_Work to be completed_. Format each line of the material below as a row of a Markdown table with the columns "No." and "Text", numbering the rows in order and omitting blank lines. Exclude the pictures from the table.

_Material shown_.
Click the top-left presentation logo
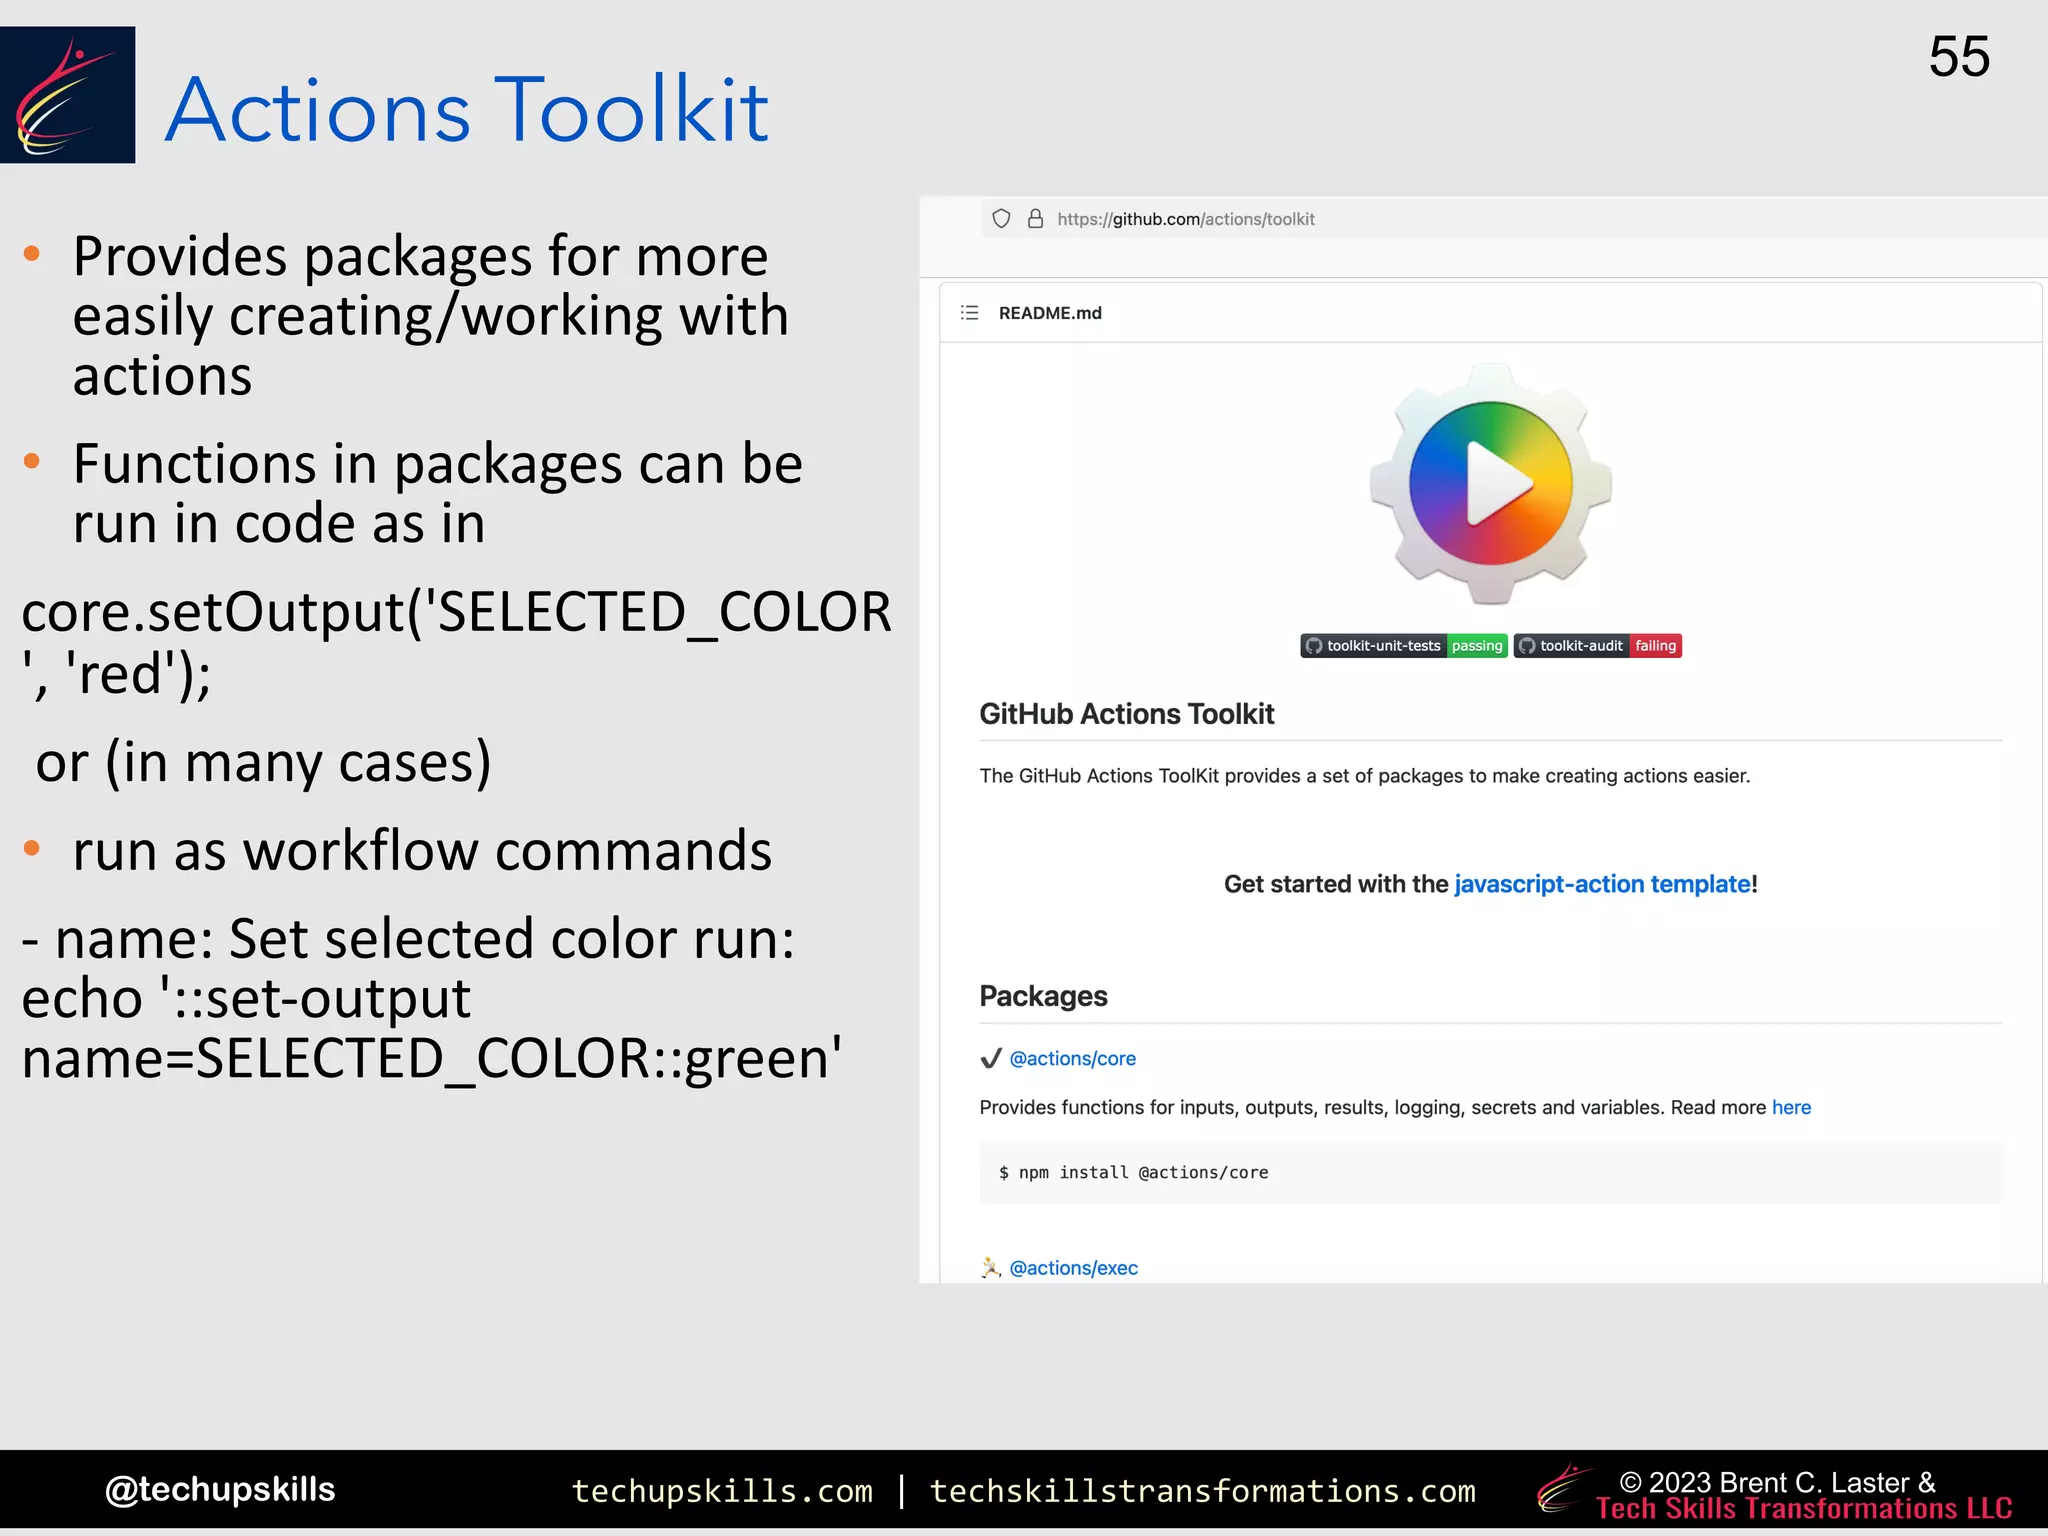The image size is (2048, 1536). [67, 95]
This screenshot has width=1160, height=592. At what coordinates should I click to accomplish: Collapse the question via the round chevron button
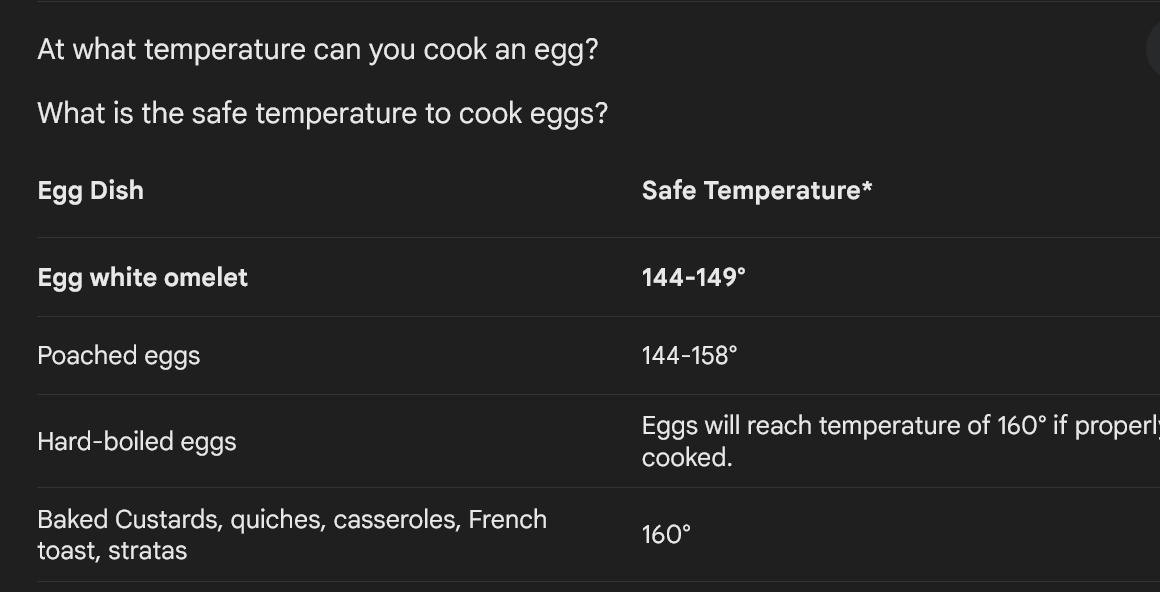coord(1153,49)
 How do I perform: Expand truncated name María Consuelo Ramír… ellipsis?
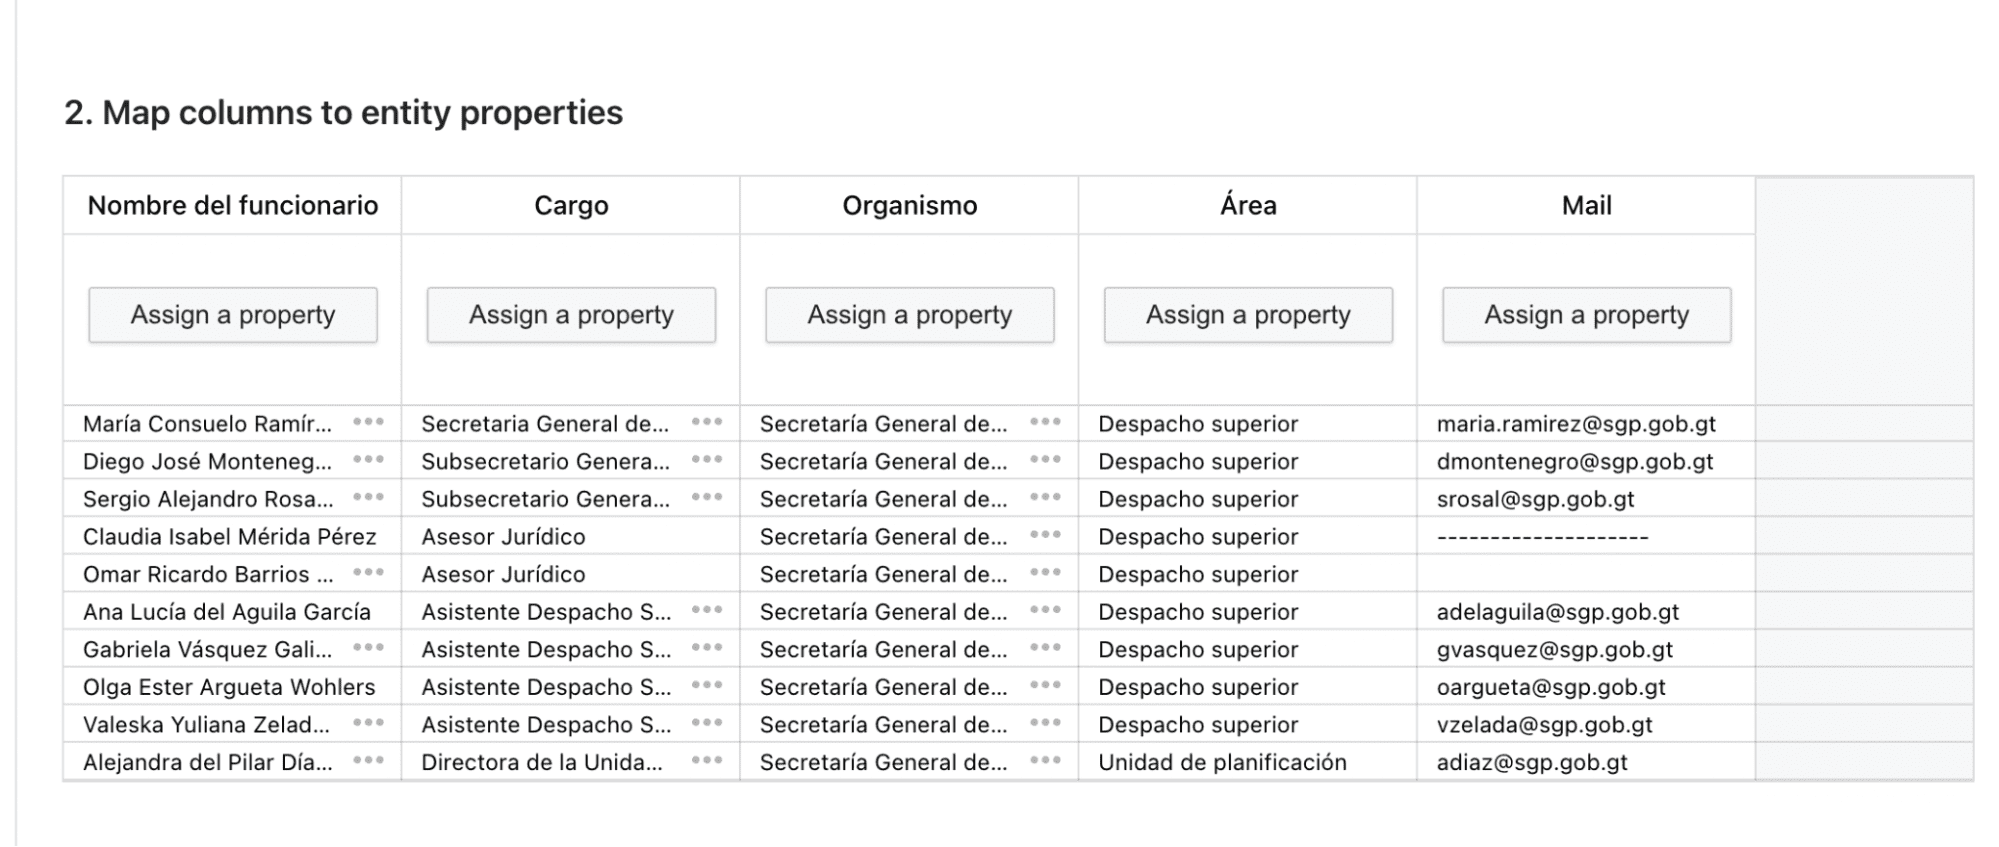pos(368,422)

_Written answer_.
| No. | Text |
|---|---|
| 1 | Click the top-left presentation logo |
| 2 | The image size is (2048, 1536). [67, 95] |
| 3 | This screenshot has width=1160, height=592. At what coordinates should I click to accomplish: Collapse the question via the round chevron button |
| 4 | coord(1153,49) |
| 5 |  How do I perform: Expand truncated name María Consuelo Ramír… ellipsis? |
| 6 | pos(368,422) |